**SHORT TASK:** Please reproduce the lines of these entries word for word, leaving out the pictures.

[A run of entries]
++++++++++

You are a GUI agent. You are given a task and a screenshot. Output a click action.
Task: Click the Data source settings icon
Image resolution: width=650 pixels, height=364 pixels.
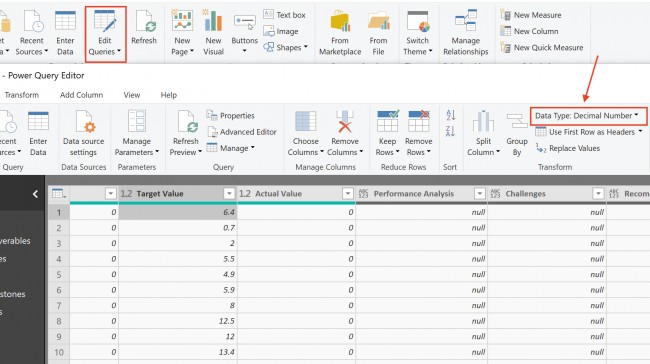point(85,122)
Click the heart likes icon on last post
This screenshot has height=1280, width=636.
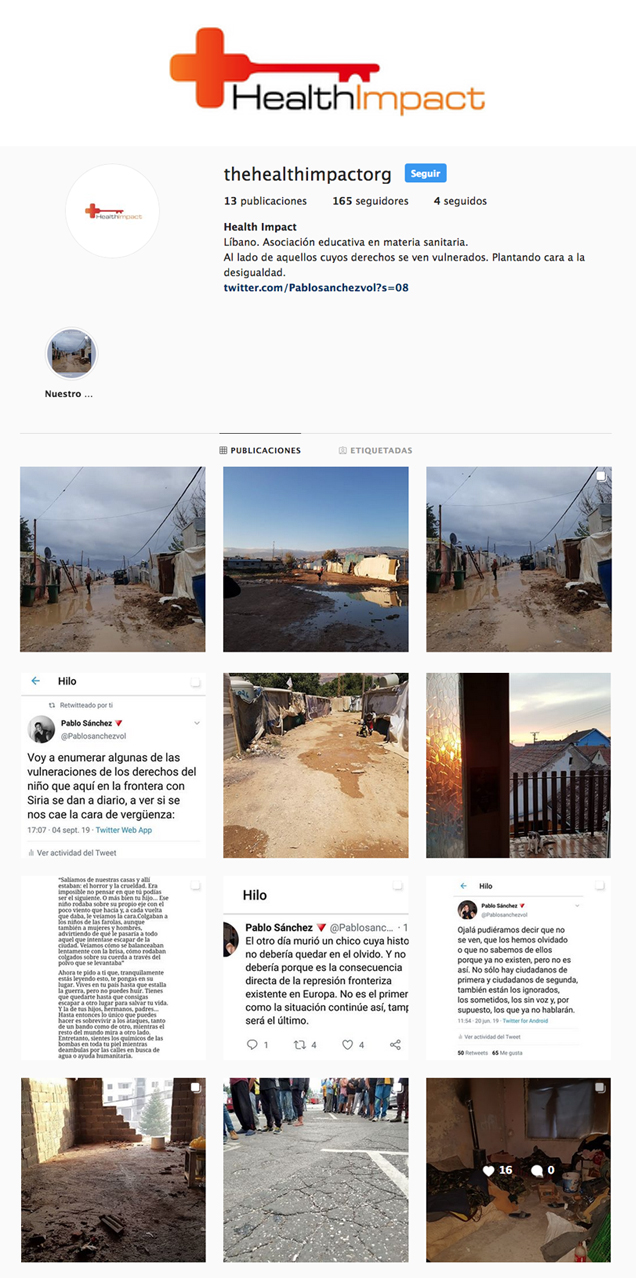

++++++++++

**THE COMPLETED TASK:**
You are a GUI agent. You are given a task and a screenshot. Output a click action.
Task: Click the Data source settings icon
Image resolution: width=650 pixels, height=364 pixels.
point(85,122)
Click the heart likes icon on last post
This screenshot has height=1280, width=636.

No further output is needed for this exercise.